Hierarchical Approaches to Solution of Modes

Abstract : PDRC Report 86-09 discussed an averaging algorithm to solve the aggregate-disaggregate reformulation of MRMATE. The procedure was presented as an alternative to Benders' decomposition for solving the LIFTCAP/MRMATE linking problems in MODES in PDRC Report 87-06. This report presents two approaches for solving MODES. The first approach formulates MODES as a hierarchy of decisions to be generated. The hierarchy consists of an aggregated version of LIFTCAP that generates allocation of assets to aggregate channels. An aggregate MRMATE model allocates MRs to these aggregated channels generated by aggregate LIFTCAP. An aggregate LIFTCAP model and an aggregate MRMATE model constitute the aggregate MODES model. A solution to the aggregate MODES model is then disaggregated by disaggregate LIFTCAP and disaggregate MRMATE model.
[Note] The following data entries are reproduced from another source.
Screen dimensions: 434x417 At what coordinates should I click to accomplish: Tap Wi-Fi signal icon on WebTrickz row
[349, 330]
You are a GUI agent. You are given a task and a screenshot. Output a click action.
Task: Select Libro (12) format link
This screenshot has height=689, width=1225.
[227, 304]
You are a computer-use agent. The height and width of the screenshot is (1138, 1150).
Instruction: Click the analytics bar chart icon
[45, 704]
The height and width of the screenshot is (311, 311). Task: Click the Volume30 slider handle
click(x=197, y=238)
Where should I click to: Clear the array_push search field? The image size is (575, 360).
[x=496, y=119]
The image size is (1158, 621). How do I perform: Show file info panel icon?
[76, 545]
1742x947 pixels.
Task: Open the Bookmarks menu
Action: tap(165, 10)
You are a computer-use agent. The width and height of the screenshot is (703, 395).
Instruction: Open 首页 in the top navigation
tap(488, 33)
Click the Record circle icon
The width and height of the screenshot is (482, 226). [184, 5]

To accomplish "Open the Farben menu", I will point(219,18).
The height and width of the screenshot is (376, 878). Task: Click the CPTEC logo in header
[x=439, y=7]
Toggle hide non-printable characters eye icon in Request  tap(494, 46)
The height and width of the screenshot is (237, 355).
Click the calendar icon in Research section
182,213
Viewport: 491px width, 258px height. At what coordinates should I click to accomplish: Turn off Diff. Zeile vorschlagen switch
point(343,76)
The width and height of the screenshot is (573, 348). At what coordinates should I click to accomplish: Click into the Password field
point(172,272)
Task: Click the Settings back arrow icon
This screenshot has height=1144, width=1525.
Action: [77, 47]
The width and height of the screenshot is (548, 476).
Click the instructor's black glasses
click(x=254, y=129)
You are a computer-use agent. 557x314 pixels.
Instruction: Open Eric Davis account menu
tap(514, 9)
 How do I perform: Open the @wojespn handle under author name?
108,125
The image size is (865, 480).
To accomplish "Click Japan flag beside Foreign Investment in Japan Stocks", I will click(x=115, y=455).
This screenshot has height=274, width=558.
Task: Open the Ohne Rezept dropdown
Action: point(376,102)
The disaggregate problems generate solutions at the required level of detail consistent with aggregate MODES solutions. Consistency implies that detailed channel capabilities and MR allocations added across an aggregate bundle is bounded by the aggregate channel capabilities and MR allocations generated by the aggregate MODES model. The second approach considers the MODES problem from a different perspective. In some situations, the dominant objective is to move all MRs to their destination within their desired time window using the minimum number of assets. The driving problem in this version of modes is the MRMATE problem. MRMATE generates allocations of MRs to their best (minimum penalty) channels. This defines channel capabilities.